HERMANN PAUL SCHLANDER

Palm Desert

* Sen. Barbara Boxer is apparently receiving bad economic advice. A major part of her recent explanation for her opposition to the North American Free Trade Agreement (Sept. 16) rested on her statement that “Economists’ predictions about the impact of NAFTA on American jobs range from short-term losses in the thousands to losses in the hundreds of thousands.”
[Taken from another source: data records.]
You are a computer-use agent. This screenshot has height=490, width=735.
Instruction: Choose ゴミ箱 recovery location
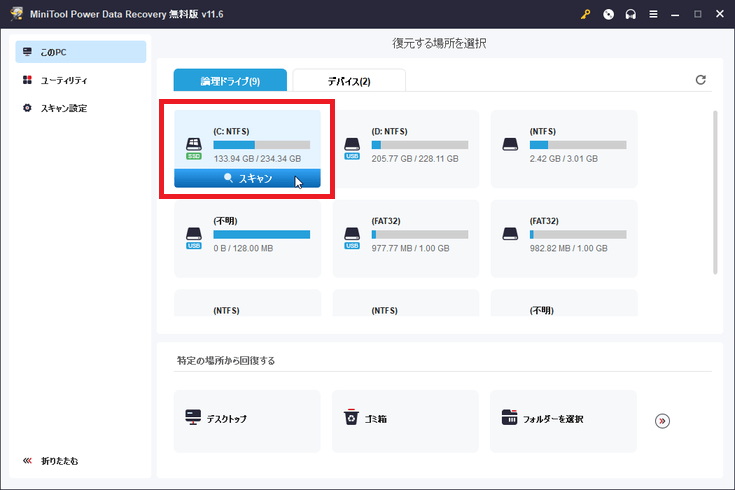pyautogui.click(x=406, y=419)
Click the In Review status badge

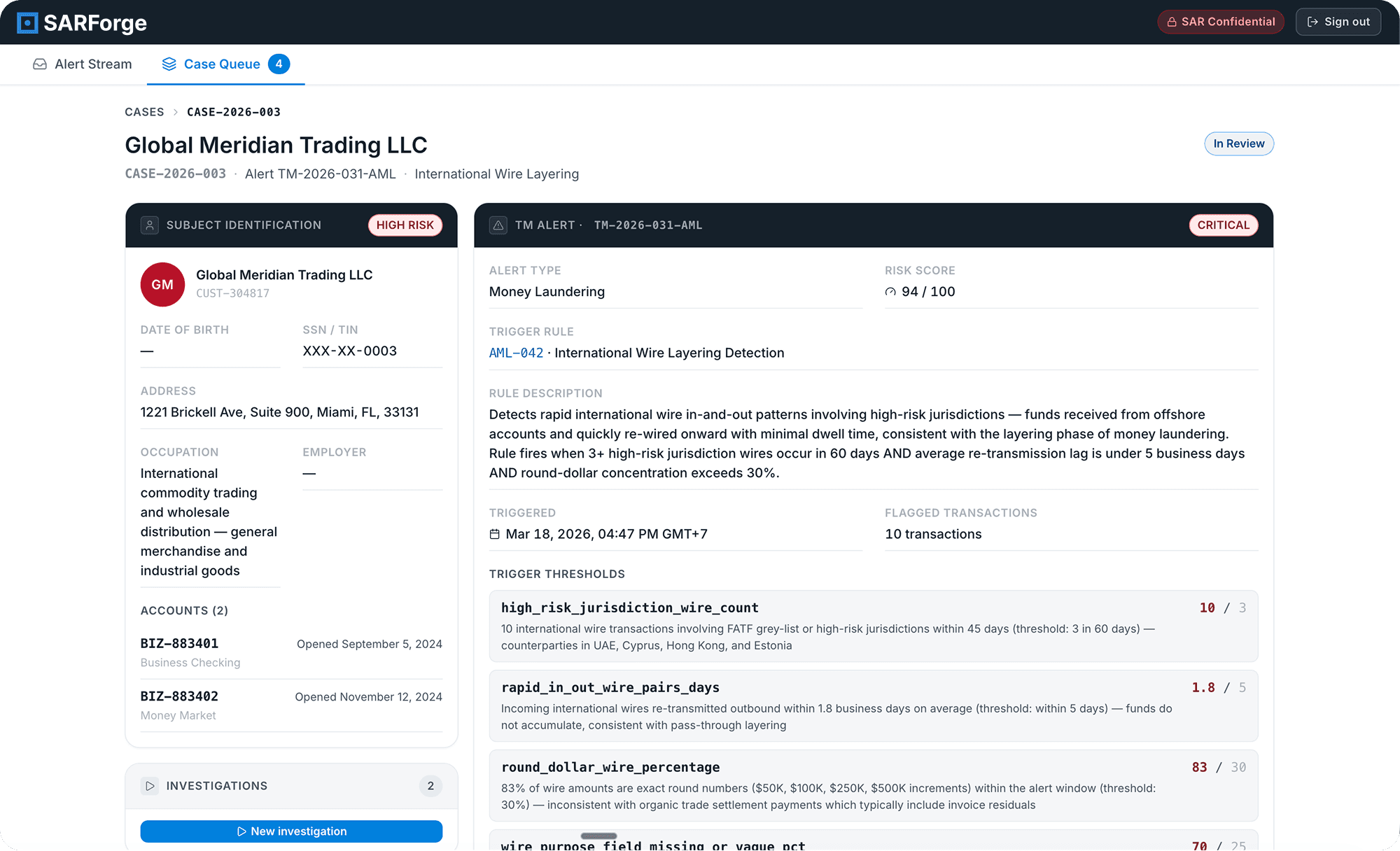click(1238, 143)
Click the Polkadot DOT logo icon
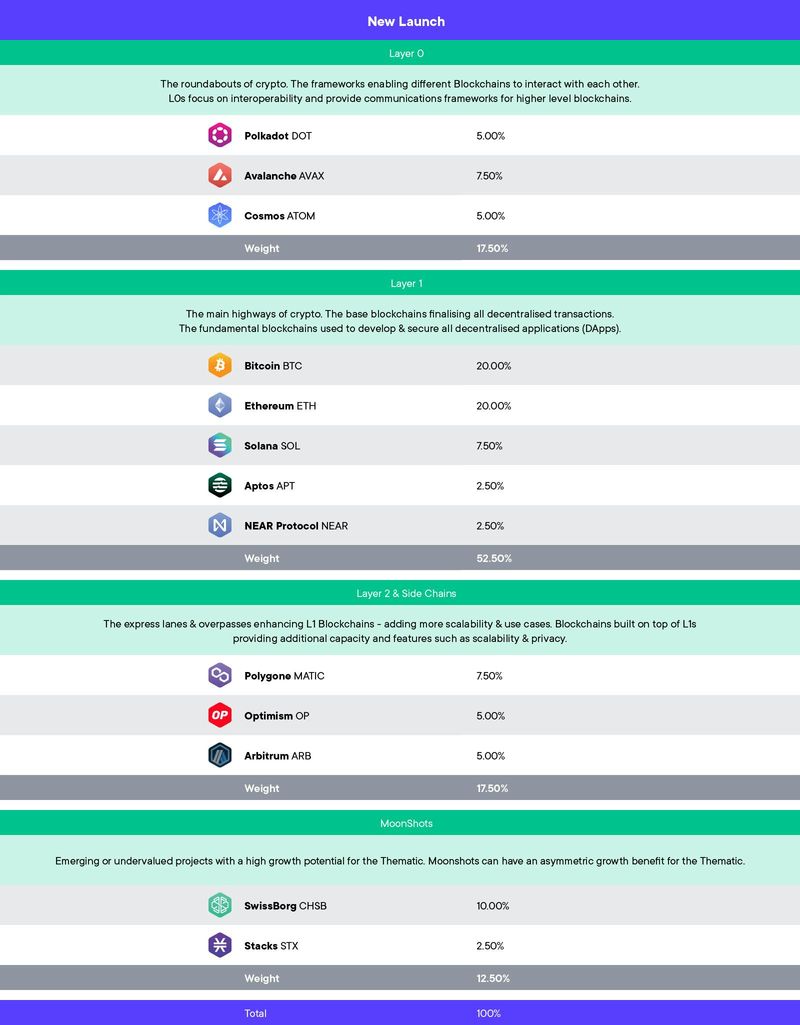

This is a highly misleading summary of what economic research on this issue has found. It is true that some jobs would be lost as a result of NAFTA, but more jobs would be created. Virtually every study conducted by respected research economists has concluded that NAFTA would result in a net creation of jobs in the U.S. Estimates of substantial job losses reported by NAFTA opponents have been based on faulty assumptions that violate basic economicanalysis. My colleague Patricia Dillon of Scripps College recently completed a survey of estimates of the effects of NAFTA on the California economy. The net economic effects for our state are expected to be positive, just as they are for the country as a whole.

THOMAS D. WILLETT

Associate Director

The Lowe Institute of Political Economy

Claremont McKenna College

* I have just finished reading “The Myth of Free Trade” by Dr. Ravi Batra. To quote a paragraph from the cover flap, “Almost every economic problem we face--the outrageous federal deficit; rising unemployment; the shrinking middle class; the “merger mania” that slashed jobs, killed competitiveness and increased corporate debt; and environmental degradation--can be linked to the free trade policy that the United States has been following over the last 20 years.” Finally someone in this country might have some idea what is wrong with our economy.

But from our politicians and the special interests that support them, we keep hearing the same old ideas and programs that got us into this mess. When are the people in this country going to wake up?